Your first network

Make sure you completed the Installation guide before running the example in this section.

Note

This guide aims to get your first model running with the minimum number of steps.
If you would like to familiarize yourself with the core concepts and get a more top level understanding first, check out the Configuration files before you continue.

The framework supports both declarative statements in configuration formats, or Python code. Be sure to take a quick look at each code tab to get a feel for the equivalent forms of configuration coding!

Create a project

Use the command below to create a new BSB project directory and some starter files:

bsb new my_first_model --quickstart --json
cd my_first_model

Projects help you keep your models organized, safe, and neat! Your folder should contain:

  • network_configuration.json: your configuration file. The components are declared and parametrized here.

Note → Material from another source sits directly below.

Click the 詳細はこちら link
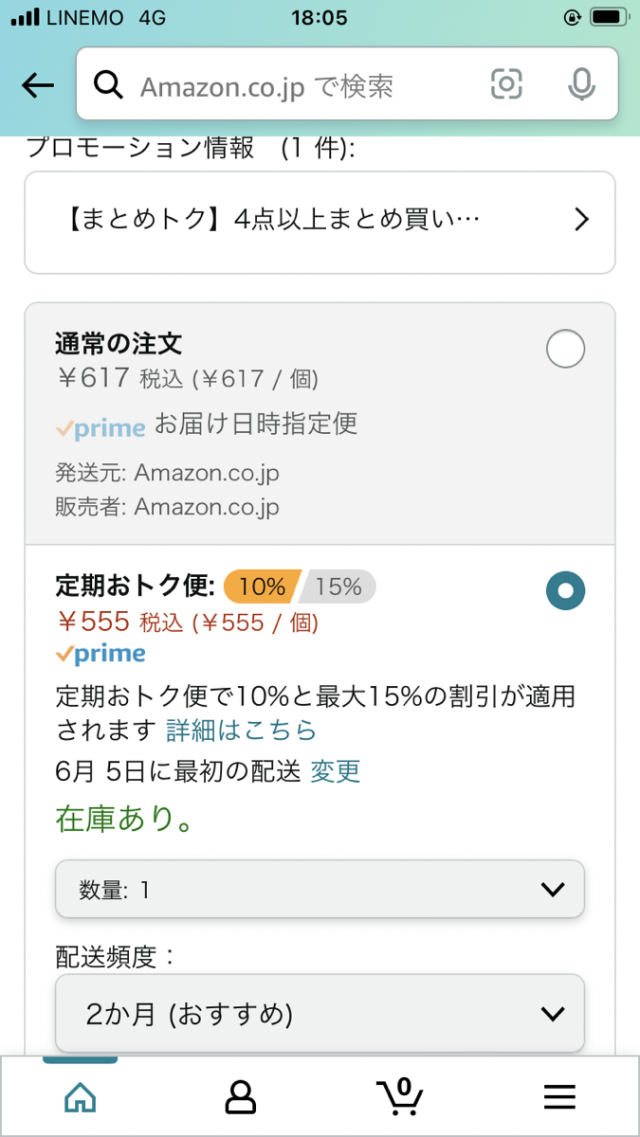tap(241, 730)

  • A pyproject.toml file: This file uses the TOML syntax to set configuration values for the BSB and any other python tools your project uses.

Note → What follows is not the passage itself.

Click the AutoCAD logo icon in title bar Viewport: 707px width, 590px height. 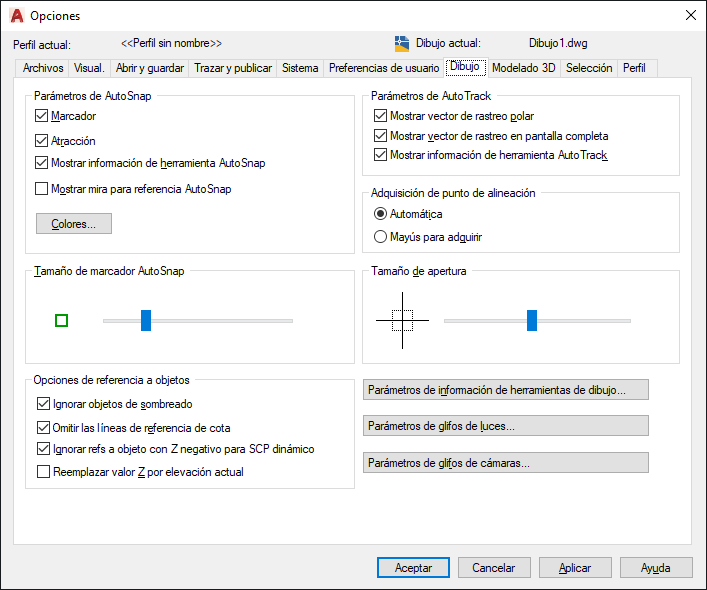click(17, 16)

  • A placement.py and connectome.py files if you want to make your own components.

Python project settings are contained in the pyproject.toml file. A lot of Python options can be configured with your toml file such as the python libraries necessary to deploy it. If you want to learn more about this configuration tool, check out this tutorial and the bsb related options.

The configuration contains already a partition base_layer, a cell_type base_type and a placement strategy example_placement. These minimal components are enough to compile your first network. You can do this from the terminal or with Python:

bsb compile --verbosity 3

import bsb.options
from bsb import Scaffold, parse_configuration_file

bsb.options.verbosity = 3
config = parse_configuration_file("network_configuration.json", parser="json")
scaffold = Scaffold(config)
scaffold.compile()

Here, the verbosity flag increases the amount of output (logs) that is generated when the BSB is running, to follow along or troubleshoot.

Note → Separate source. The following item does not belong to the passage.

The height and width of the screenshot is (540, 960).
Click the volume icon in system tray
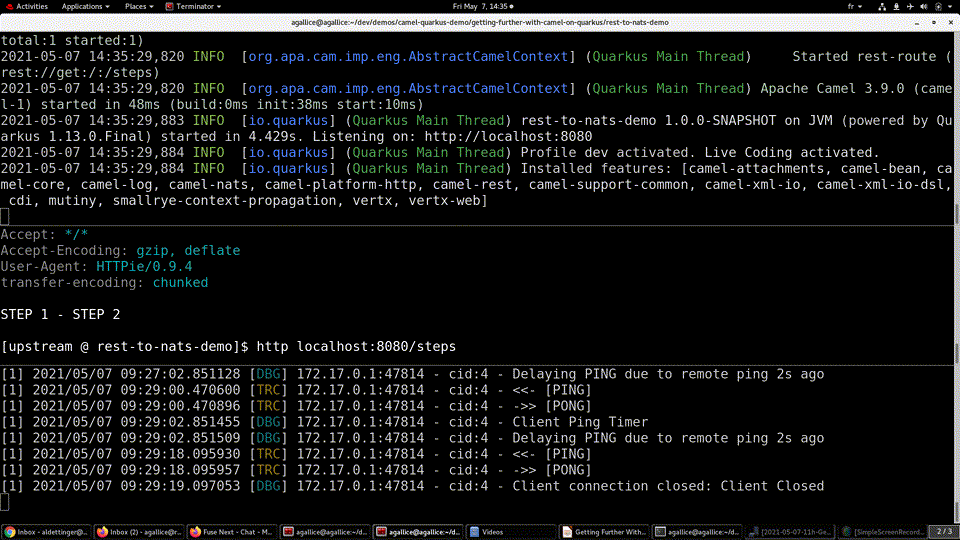click(x=922, y=6)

When the BSB compiles a Scaffold, it extracts and runs the reconstruction pipeline defined in the Configuration and stores each step’s results into the Storage (as explained in the previous section).

The compile command (or python script) should produce a file "network.hdf5" located in your project folder if the BSB could parse the configuration file and complete the reconstruction. This file should contain your network (configuration and storage) after reconstruction.

Note

The configuration file can be written in either json or yaml format; By default, the new command uses the yaml format unless the --json flag is set.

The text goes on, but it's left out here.